## [Assignment]
Your answer should be the exact lines of the data below from the one containing "Task: Click the Twitter Web App source link" through the one containing "Select the 攻撃タイプ"; please include nothing else.

==== Data provided

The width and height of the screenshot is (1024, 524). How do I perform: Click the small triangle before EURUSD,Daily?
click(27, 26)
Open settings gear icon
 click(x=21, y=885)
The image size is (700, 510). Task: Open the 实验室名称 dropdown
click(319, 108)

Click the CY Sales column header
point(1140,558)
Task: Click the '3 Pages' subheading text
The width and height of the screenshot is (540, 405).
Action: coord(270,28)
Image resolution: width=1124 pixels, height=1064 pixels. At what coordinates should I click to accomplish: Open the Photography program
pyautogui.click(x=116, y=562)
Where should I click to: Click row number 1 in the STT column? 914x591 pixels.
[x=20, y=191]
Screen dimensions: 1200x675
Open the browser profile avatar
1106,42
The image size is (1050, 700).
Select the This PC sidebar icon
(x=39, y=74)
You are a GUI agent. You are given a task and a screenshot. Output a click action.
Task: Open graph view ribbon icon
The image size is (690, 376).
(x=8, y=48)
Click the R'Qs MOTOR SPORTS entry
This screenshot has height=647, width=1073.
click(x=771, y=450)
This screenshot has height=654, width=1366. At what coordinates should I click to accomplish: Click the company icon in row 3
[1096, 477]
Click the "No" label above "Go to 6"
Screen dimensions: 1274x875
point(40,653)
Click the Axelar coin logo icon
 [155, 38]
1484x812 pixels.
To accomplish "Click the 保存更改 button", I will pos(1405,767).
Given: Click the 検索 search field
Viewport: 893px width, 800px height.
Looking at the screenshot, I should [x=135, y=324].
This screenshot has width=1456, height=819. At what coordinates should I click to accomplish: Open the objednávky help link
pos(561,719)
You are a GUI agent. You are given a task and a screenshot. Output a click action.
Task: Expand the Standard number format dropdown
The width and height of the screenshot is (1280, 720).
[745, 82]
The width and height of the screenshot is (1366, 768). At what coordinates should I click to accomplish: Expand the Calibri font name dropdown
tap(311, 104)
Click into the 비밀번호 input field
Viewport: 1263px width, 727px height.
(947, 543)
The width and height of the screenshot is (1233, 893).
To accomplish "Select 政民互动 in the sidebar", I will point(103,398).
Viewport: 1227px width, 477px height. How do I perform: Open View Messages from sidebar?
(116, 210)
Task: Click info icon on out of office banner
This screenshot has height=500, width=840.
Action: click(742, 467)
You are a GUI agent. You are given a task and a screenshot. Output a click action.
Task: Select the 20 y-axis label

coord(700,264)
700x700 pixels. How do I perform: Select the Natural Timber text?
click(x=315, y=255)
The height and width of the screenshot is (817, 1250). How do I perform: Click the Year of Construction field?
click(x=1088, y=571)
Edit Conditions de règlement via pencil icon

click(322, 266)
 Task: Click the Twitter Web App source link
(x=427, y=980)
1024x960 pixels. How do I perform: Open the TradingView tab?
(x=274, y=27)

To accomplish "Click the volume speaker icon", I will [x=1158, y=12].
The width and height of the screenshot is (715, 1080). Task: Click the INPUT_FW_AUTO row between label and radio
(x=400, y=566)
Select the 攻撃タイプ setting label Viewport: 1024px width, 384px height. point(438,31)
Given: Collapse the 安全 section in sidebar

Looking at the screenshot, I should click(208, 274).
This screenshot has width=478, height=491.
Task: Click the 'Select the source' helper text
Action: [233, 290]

========

## [Answer]
 Task: Click the Twitter Web App source link
(x=427, y=980)
1024x960 pixels. How do I perform: Open the TradingView tab?
(x=274, y=27)

To accomplish "Click the volume speaker icon", I will [x=1158, y=12].
The width and height of the screenshot is (715, 1080). Task: Click the INPUT_FW_AUTO row between label and radio
(x=400, y=566)
Select the 攻撃タイプ setting label Viewport: 1024px width, 384px height. point(438,31)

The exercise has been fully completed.